Ingredients Print this recipe
- 2 cups elbow pasta noodles
- 3 tablespoons butter
- 3 tablespoons flour
- 4 cups 2% milk
- 1/4 pound DI LUSSO® Hard Salami, diced
- 1.5 cups DI LUSSO® Provolone Cheese, shredded
- 1.5 cups DI LUSSO® Mozzarella, shredded
- 1/2 cup sun-dried tomatoes
- 1 tablespoon Italian seasoning
- 2 tablespoons melted butter
- 1 cup breadcrumbs
- 1 tablespoon thyme
Boil pasta in salted water until cooked al dente. Drain and set aside.

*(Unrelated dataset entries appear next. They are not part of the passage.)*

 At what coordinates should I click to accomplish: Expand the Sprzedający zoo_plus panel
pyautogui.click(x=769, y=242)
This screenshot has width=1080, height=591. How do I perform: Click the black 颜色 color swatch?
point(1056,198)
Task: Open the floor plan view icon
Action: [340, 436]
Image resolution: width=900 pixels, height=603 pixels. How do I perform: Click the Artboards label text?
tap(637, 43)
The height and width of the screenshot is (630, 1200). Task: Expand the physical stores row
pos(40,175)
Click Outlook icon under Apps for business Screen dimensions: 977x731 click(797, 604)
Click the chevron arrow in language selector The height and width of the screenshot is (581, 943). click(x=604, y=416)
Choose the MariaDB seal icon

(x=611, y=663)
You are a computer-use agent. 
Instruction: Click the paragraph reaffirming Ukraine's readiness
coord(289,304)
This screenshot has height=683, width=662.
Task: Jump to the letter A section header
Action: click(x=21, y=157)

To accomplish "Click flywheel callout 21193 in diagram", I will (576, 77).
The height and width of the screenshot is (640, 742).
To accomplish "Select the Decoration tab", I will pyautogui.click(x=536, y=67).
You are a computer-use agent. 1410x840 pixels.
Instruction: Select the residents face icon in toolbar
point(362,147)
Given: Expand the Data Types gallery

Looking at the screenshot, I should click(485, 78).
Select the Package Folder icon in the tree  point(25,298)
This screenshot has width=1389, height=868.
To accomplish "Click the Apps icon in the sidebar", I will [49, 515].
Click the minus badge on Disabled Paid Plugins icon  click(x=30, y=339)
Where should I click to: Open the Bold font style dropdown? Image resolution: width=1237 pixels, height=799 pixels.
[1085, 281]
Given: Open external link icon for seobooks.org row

While pasta is boiling, melt butter in saucepan over medium heat. Add flour and stir to form paste. Let cook 1-2 minutes, until golden. Slowly add milk, whisking constantly to avoid lumps. Whisk until milk is fully incorporated.
Bring sauce to simmer and cook until thickened, 6-8 minutes. Remove from heat. Add salami, cheese, sun-dried tomatoes and seasoning. Stir until cheese is melted and sauce is creamy. Pour over noodles and serve.
If desired, make breadcrumb mixture by tossing melted butter, breadcrumbs and thyme. Sprinkle mixture over cheesy noodles and broil in oven for 6-8 minutes, or until breadcrumbs are golden brown.